Unter dem Motto „Inklusion bringt weiter“ steht in dieser Woche die Teilhabe von
Menschen mit Beeinträchtigungen am Arbeitsleben besonders im Mittelpunkt. Die
Agentur für Arbeit Siegen möchte insbesondere Arbeitgeberinnen und Arbeitgeber
ansprechen, die sich mit Fragen zur Beschäftigung oder Einstellung von Menschen mit
gesundheitlichen Einschränkungen befassen.

Exklusive Telefonberatung für Arbeitgeber
Am Dienstag, 2. Dezember und Donnerstag, 4. Dezember, jeweils von 9 bis 15 Uhr,
bietet die Agentur für Arbeit Siegen eine Hotline speziell für Arbeitgeber an.
Unter der Telefonnummer 0271 2301 900 stehen Expertinnen und Experten der Agentur
für Arbeit und die Fachberaterinnen der einheitlichen Ansprechstellen für Arbeitgeber,
Frau Ursula Zumbrock (Integrationsfachdienst Reselve gGmbH) und Frau Verena Kurth
(Handwerkskammer Südwestfalen) für Fragen rund um Beschäftigung, Qualifizierung
und Förderung von Menschen mit körperlichen oder seelischen Beeinträchtigungen zur
Verfügung.

Typische Anliegen könnten sein:

• Was passiert, wenn mein Mitarbeiter langfristig erkrankt, ich aber die
Beschäftigung erhalten möchte?
• Wie kann ich beeinträchtigte Beschäftigte weiterqualifizieren, wenn für eine
neue Aufgabe bestimmte Kenntnisse fehlen?
• Welche Unterstützung gibt es, wenn ich eine Bewerberin oder einen
Bewerber mit gesundheitlichen Einschränkungen einstellen möchte?

Erfolgsgeschichten aus der Region
Dass Inklusion gelingen kann, zeigen viele Beispiele aus der Region und der Beratungspraxis der Rehabilitationsberaterinnen und -berater der Siegener Arbeitsagentur:
Ein Krankenpfleger, der aufgrund gesundheitlicher Einschränkungen seinen Beruf nicht mehr ausüben konnte, absolviert derzeit mit Unterstützung der Agentur für Arbeit eine betriebliche Umschulung zum Kaufmann im Gesundheitswesen – beim gleichen Arbeitgeber, der ihm damit eine neue berufliche Perspektive eröffnete.
Ein anderer Kunde, der blind ist, nahm nach einer Phase der Arbeitslosigkeit an einer neunmonatigen Landesqualifizierung teil und fand im Anschluss eine feste Anstellung als Verwaltungsangestellter beim hiesigen Landgericht.
Solche Beispiele zeigen, dass mit individueller Beratung, passender Qualifizierung und Offenheit auf beiden Seiten – bei Arbeitgebern wie auch bei Menschen mit Beeinträchtigung – berufliche Teilhabe gelingen kann.

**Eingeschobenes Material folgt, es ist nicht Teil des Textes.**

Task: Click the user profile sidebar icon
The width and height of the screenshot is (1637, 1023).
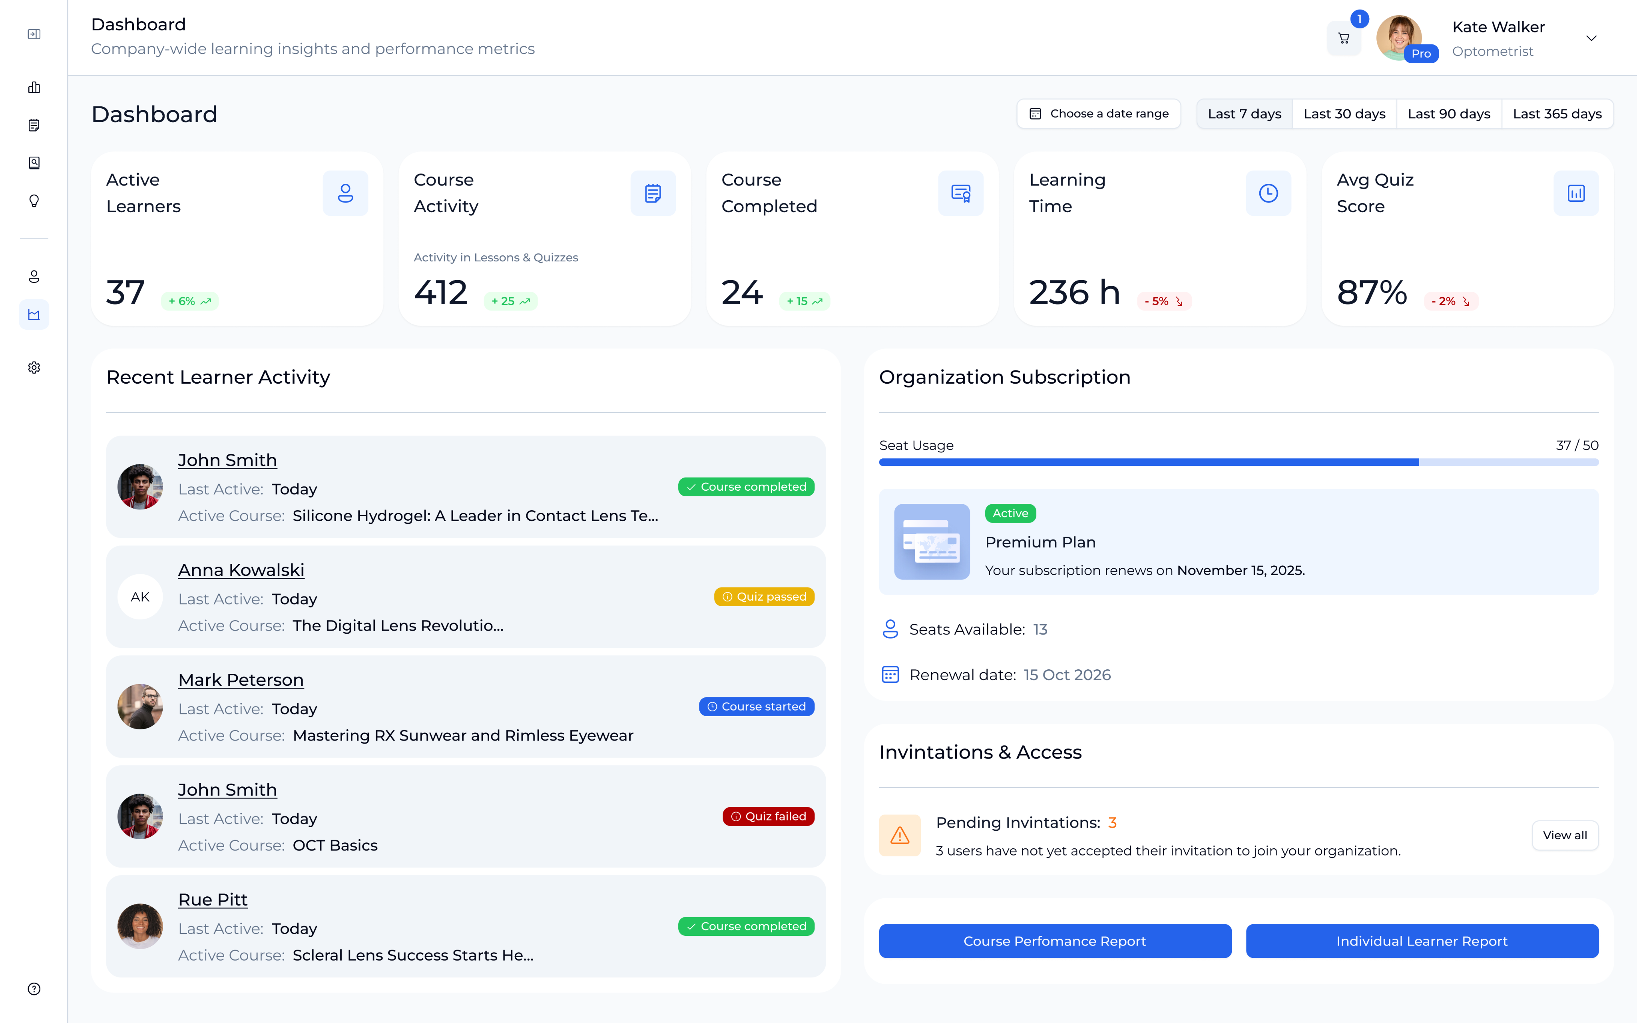Action: 34,277

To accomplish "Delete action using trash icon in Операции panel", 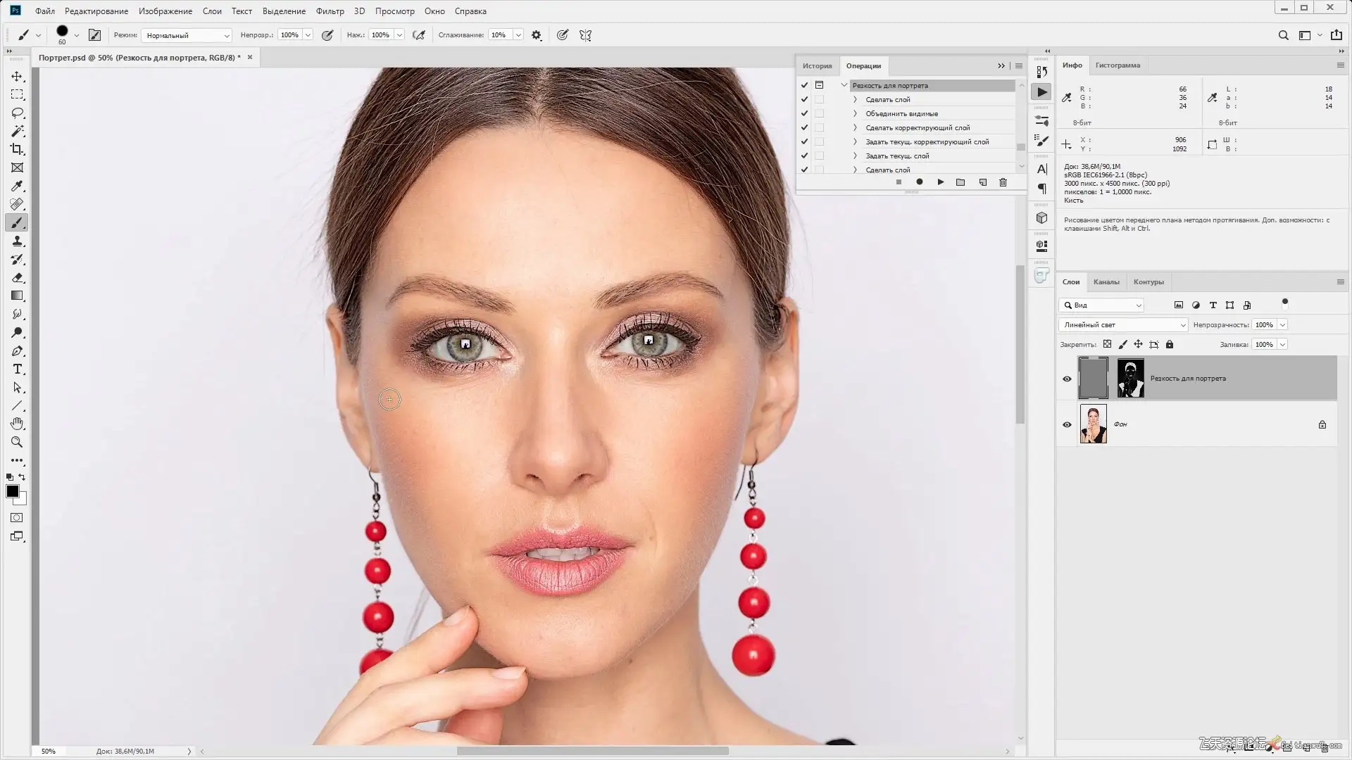I will (x=1003, y=182).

Gemeinsam für mehr Teilhabe
Rund die Hälfte der arbeitslosen Menschen mit Behinderung verfügt über eine abgeschlossene Berufsausbildung – das sind gut qualifizierte Fachkräfte, die gebraucht werden. In der Region arbeiten zahlreiche Akteure Hand in Hand, um Unternehmen und Betroffene zu unterstützen, Arbeitsplätze individuell zu gestalten und nachhaltige Lösungen zu finden.